#### [Compito da svolgere]
Ricopia dal brano sul buco in Siberia la parte tra "Una troupe cinematografica" e "buco nel terreno.", compresi.

È il 2020, un anno che ha nel suo DNA svariate situazioni estreme, tra cui una pandemia. Ebbene, è notizia di quest’anno la scoperta in Siberia, in un immenso territorio quasi disabitato per via delle condizioni climatiche ostili, di quello che è stato chiamato il “buco che porta alla fine del Mondo”.
Una troupe cinematografica mentre sorvolava in elicottero la penisola di Yamal, ha visto per la prima volta “il buco”, in un’area già nota dalla gente del posto come “la fine del mondo “. All’origine del buco c’è stata sicuramente un’esplosione, ma sono ignote le cause. Tutto attorno si vedono pezzi di roccia e ghiaccio per centinaia di metri nel paesaggio.
Il cratere non è il primo del genere in Siberia. In effetti, fori nella crosta terrestre, tutti in Siberia ne sono stati individuati in tutto 17.
Indagando tra la popolazione che vive in sperduti villaggi, hanno detto di aver udito un’esplosione. Questa anche a circa 100 km di distanza dal buco nel terreno.

#### [Record elencati]
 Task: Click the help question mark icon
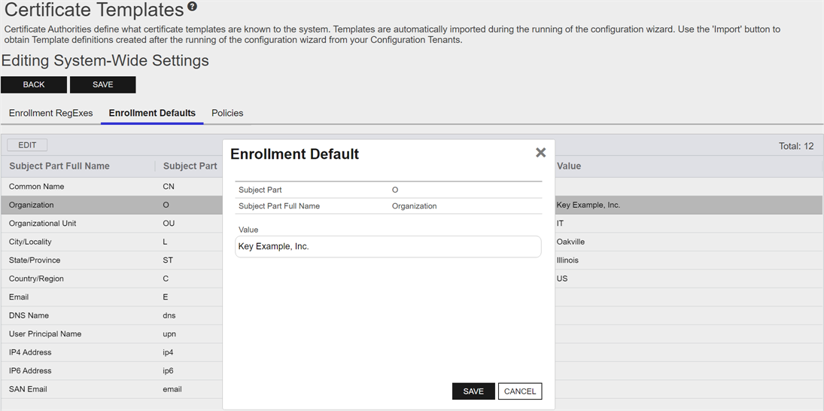pos(193,8)
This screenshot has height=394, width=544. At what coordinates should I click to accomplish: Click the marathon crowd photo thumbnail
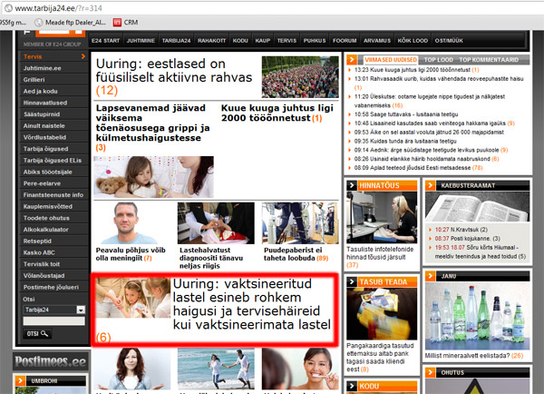pos(300,77)
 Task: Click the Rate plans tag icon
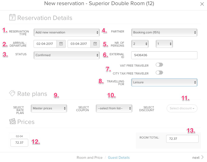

#### [La tua soluzione]
Una troupe cinematografica mentre sorvolava in elicottero la penisola di Yamal, ha visto per la prima volta “il buco”, in un’area già nota dalla gente del posto come “la fine del mondo “. All’origine del buco c’è stata sicuramente un’esplosione, ma sono ignote le cause. Tutto attorno si vedono pezzi di roccia e ghiaccio per centinaia di metri nel paesaggio.
Il cratere non è il primo del genere in Siberia. In effetti, fori nella crosta terrestre, tutti in Siberia ne sono stati individuati in tutto 17.
Indagando tra la popolazione che vive in sperduti villaggi, hanno detto di aver udito un’esplosione. Questa anche a circa 100 km di distanza dal buco nel terreno.